(PAGE TEXT):
#####
| `template` | `template(template_file=None, mimetype='text/html')` | Decorator for view functions. Usable bare, with empty parens, or with an explicit template path. |
| `response` | `response(template_file: str, mimetype: str = 'text/html', status_code: int = 200, **template_data) -> fastapi.Response` | Render a template and wrap it in a `Response` with full manual control. |
| `not_found` | `not_found(four04template_file: str = 'errors/404.pt') -> NoReturn` | Abort the view and render a friendly 404 page (always raises). |
| `generic_error` | `generic_error(template_file: str, status_code: int, template_data: Optional[dict] = None) -> NoReturn` | Abort the view and render any error template with any status code (always raises). |
Two more functions live in `fastapi_chameleon.engine` (not exported at package level):
| Function | Signature | Purpose |
|---|---|---|
| `engine.render` | `render(template_file: str, **template_data) -> str` | Render a template directly to an HTML string. |
| `engine.clear` | `clear() -> None` | Reset the cached loader and template path — the test-isolation hook. |
Exceptions, in `fastapi_chameleon.exceptions`:
- `FastAPIChameleonException(Exception)` — base class; also raised for bad `global_init` input, missing init at render time, and invalid view return types.
- `FastAPIChameleonNotFoundException` — raised by `not_found()`; carries `.template_file` and `.message`.
- `FastAPIChameleonGenericException` — raised by `generic_error()`; carries `.template_file`, `.status_code`, `.message`, and `.template_data`.
## Dev mode, caching, and performance
- `auto_reload` defaults to `False`: Chameleon caches compiled templates for production performance. Set `auto_reload=True` during development to pick up template edits without restarting.
- Engine state is a single module-global template loader per process. Call `global_init()` once before serving requests; after that the loader is read-only.
## Testing your views
Decorated views remain plain callables — no `TestClient` required. Call them directly (or via `asyncio.run()` for async views) and inspect the returned `fastapi.Response`:
```python
# conftest.py
from pathlib import Path
import pytest
import fastapi_chameleon as fc
@pytest.fixture
def test_templates_path(pytestconfig):
return Path(pytestconfig.rootdir, 'tests', 'templates')
@pytest.fixture
def setup_global_template(test_templates_path):
fc.global_init(str(test_templates_path))
yield
fc.engine.clear() # don't leak engine state between tests
```
```python
# test_views.py
# index_view is any view function decorated with @fastapi_chameleon.template(...)
def test_index_renders(setup_global_template):
resp = index_view()
assert resp.status_code == 200
assert 'Hello' in resp.body.decode('utf-8')
```
This is exactly the pattern this project's own [test suite](https://github.com/mikeckennedy/fastapi-chameleon/tree/main/tests) uses.
## Example app
A small, runnable FastAPI app showing sync and async views lives in the [`example/`](https://github.com/mikeckennedy/fastapi-chameleon/tree/main/example) folder:
```bash
cd example
python example_app.py
```
Then visit `http://127.0.0.1:8000` (and `/async` for the async view). Note that the example calls `global_init()` at runtime (from `main()`, via an `add_chameleon()` helper) rather than at import time, so run it with `python example_app.py` rather than via the `uvicorn` CLI.
## Requirements
- Python **3.10+** (supports up through 3.14)
- `fastapi`
- `chameleon`
That's the entire runtime dependency list.
## Contributing
PRs and issues are welcome at [github.com/mikeckennedy/fastapi-chameleon](https://github.com/mikeckennedy/fastapi-chameleon).
```bash
git clone https://github.com/mikeckennedy/fastapi-chameleon.git
cd fastapi-chameleon
python -m venv venv && source venv/bin/activate
pip install -e ".[dev]" # pytest + ty + pyrefly
pytest
```
Code style is enforced with [Ruff](https://docs.astral.sh/ruff/) (`ruff.toml`: 120-character lines, single quotes), and the package is type-checked with [ty](https://github.com/astral-sh/ty) and [pyrefly](https://pyrefly.org/). Please run the full check before submitting:
```bash
ruff check .
ty check fastapi_chameleon
pyrefly check fastapi_chameleon
pytest
```
(The `requirements-dev.txt` file additionally pulls in the docs toolchain — `great-docs`, `uvicorn`, `twine` — for building the documentation site.)
#####
(GIVEN ENTRIES):
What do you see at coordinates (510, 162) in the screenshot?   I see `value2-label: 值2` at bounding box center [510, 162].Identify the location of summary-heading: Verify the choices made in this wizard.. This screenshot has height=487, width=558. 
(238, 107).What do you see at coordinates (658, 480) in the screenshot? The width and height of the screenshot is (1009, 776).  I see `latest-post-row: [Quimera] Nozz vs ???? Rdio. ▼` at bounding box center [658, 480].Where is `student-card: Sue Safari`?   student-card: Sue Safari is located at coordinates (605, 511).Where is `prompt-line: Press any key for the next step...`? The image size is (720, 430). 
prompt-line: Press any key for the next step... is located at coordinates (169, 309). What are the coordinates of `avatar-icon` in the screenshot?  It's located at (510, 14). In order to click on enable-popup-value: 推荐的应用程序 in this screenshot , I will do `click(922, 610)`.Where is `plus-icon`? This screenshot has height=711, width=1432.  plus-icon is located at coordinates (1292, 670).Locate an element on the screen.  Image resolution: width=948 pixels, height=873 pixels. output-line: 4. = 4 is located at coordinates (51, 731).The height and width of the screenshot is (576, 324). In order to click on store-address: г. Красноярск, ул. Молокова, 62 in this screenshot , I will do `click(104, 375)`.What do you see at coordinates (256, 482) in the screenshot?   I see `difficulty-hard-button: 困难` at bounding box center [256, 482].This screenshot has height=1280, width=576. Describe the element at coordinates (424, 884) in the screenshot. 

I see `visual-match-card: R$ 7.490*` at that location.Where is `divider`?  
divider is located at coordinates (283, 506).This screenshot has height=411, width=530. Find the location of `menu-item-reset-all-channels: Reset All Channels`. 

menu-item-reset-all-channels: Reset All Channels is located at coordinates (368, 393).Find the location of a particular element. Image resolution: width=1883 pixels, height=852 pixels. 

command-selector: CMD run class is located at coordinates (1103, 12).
#####
According to the fastapi-chameleon documentation, which two attributes does `FastAPIChameleonNotFoundException` carry?

(ANSWER TO THIS PROBLEM): It carries `.template_file` and `.message`.